Fluid loss will produce a range of symptoms, from thirst, flushed skin, sleepiness and feeling sick to dizziness, a headache and an inability to walk – even a swollen tongue if it gets serious. At the first signs, stop, rest and drink some water. Once I walked until I collapsed, I had really bad dreams, hallucinations and felt really sick.
Make sure you carry sufficient water with you on any desert expedition, and plan your route to pass by oases, wells and waterholes (these will be marked on maps). Remember, though, that wells may be deep and there might not be a handy bucket available; take a container and some rope with you so you can refill at wells wherever possible. If you are in a group, and you don’t know when rescue might be coming, ration your water to be on the safe side.

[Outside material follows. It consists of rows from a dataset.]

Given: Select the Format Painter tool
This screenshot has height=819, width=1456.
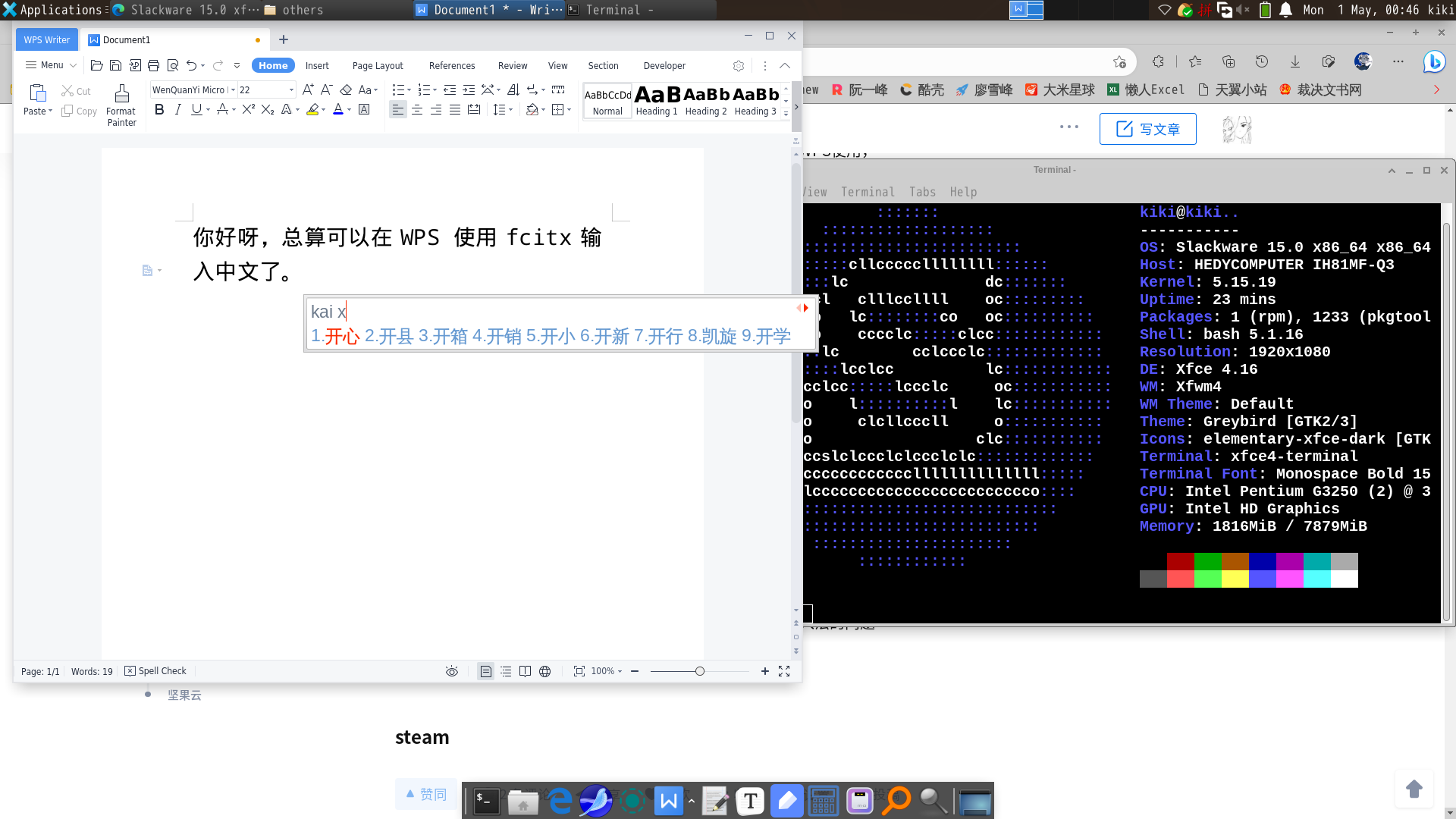Looking at the screenshot, I should 121,99.
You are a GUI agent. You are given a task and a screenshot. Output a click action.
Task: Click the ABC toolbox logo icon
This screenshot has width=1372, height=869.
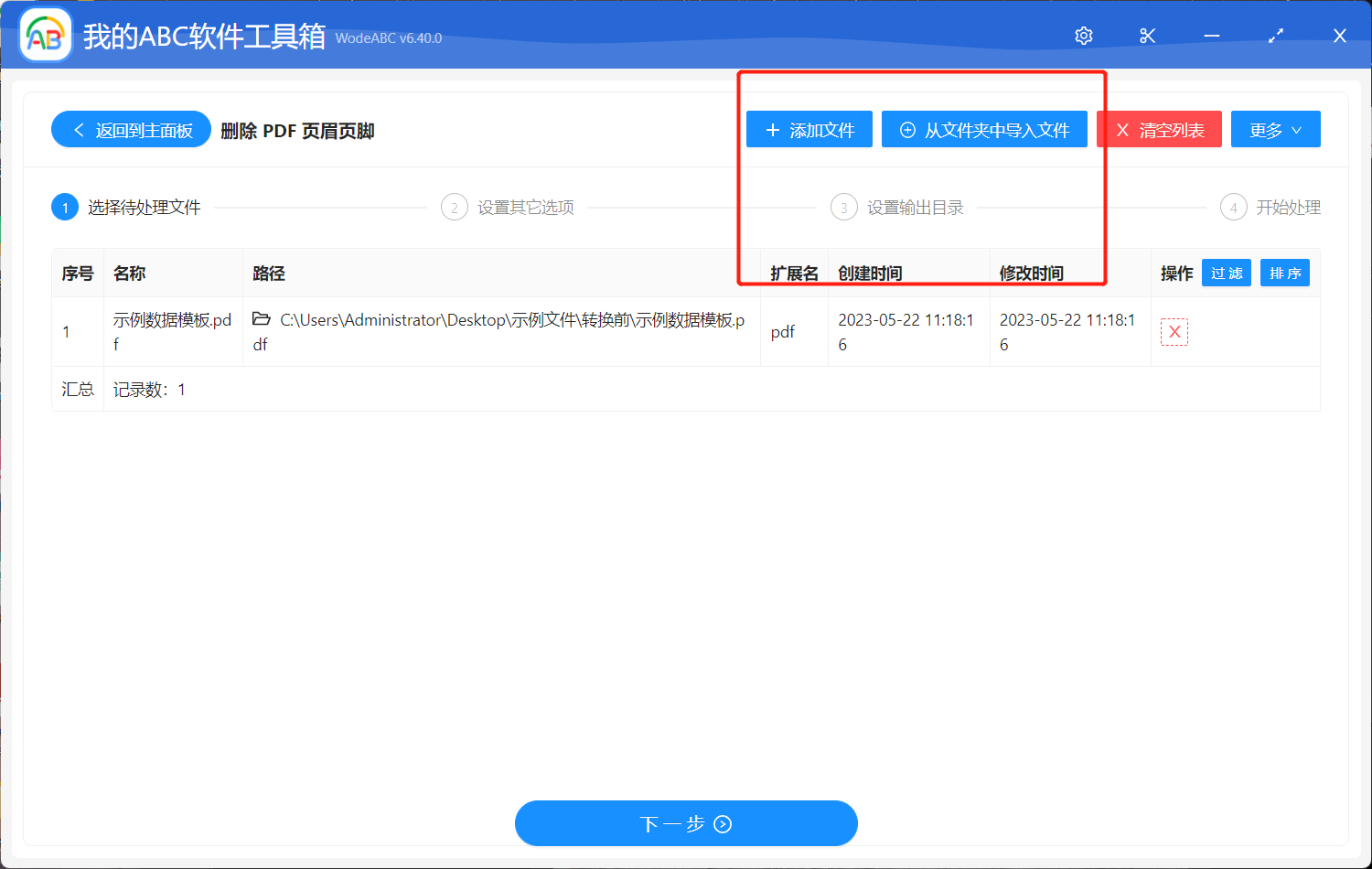[x=45, y=34]
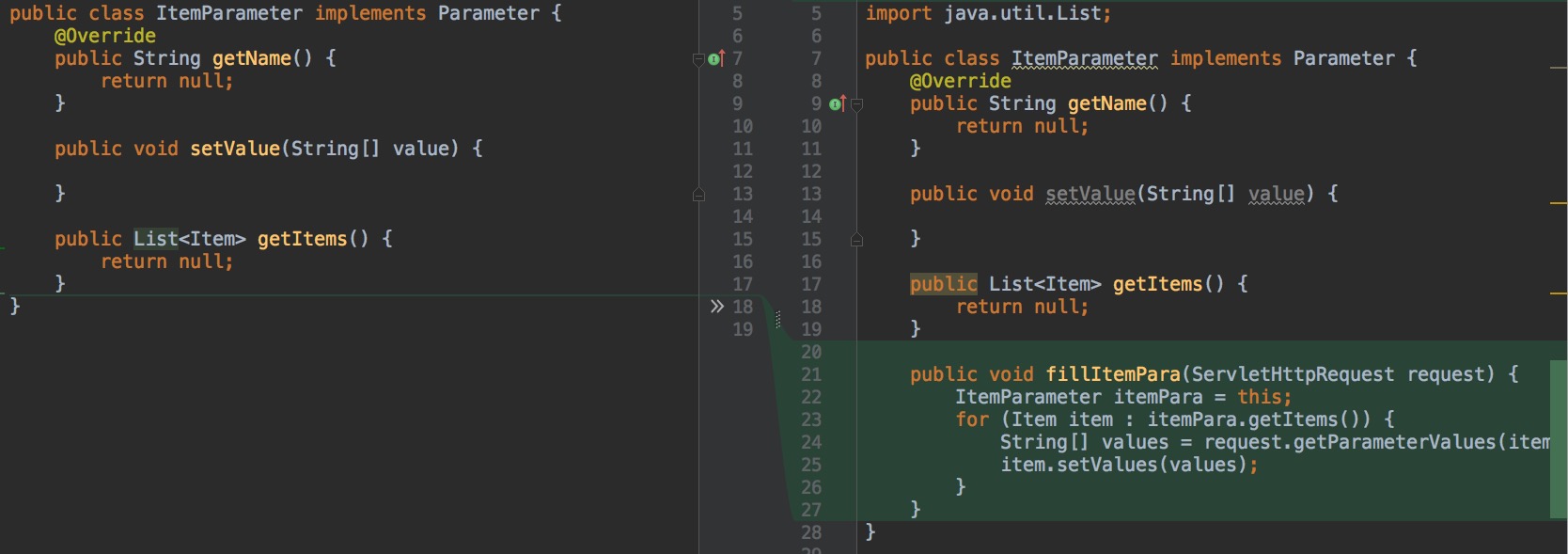1568x554 pixels.
Task: Click the dotted diff divider handle
Action: [777, 321]
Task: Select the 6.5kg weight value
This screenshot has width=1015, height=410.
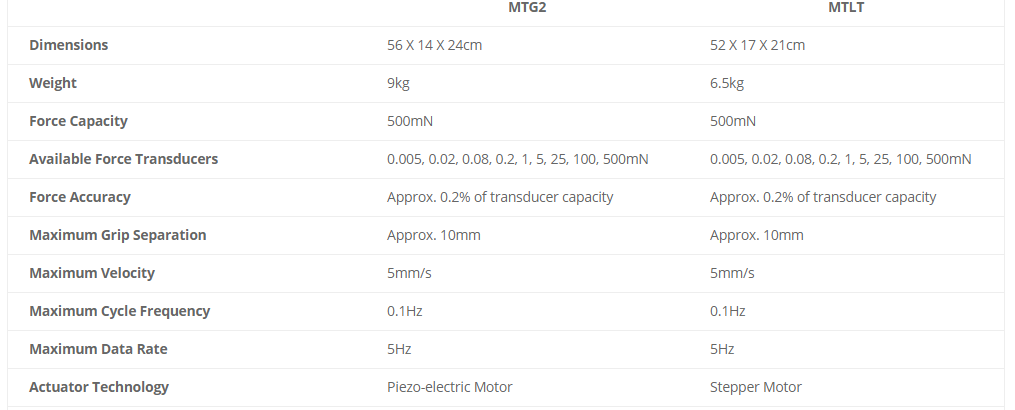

The Tuareg also showed Alpha Force a handy hint too: there could be water available at the lowest point between dunes and you can dig for this, just like they did. Make sure, though, that you wait until it’s dark; if you try digging in full sun, you’ll lose precious fluid through sweating.
TO KEEP FLUID-LOSS DOWN TO A MINIMUM:
– Find shade. Get out of the sun. If possible, don’t lie directly on hot sand – try to raise yourself up from its surface so that air circulates all around you.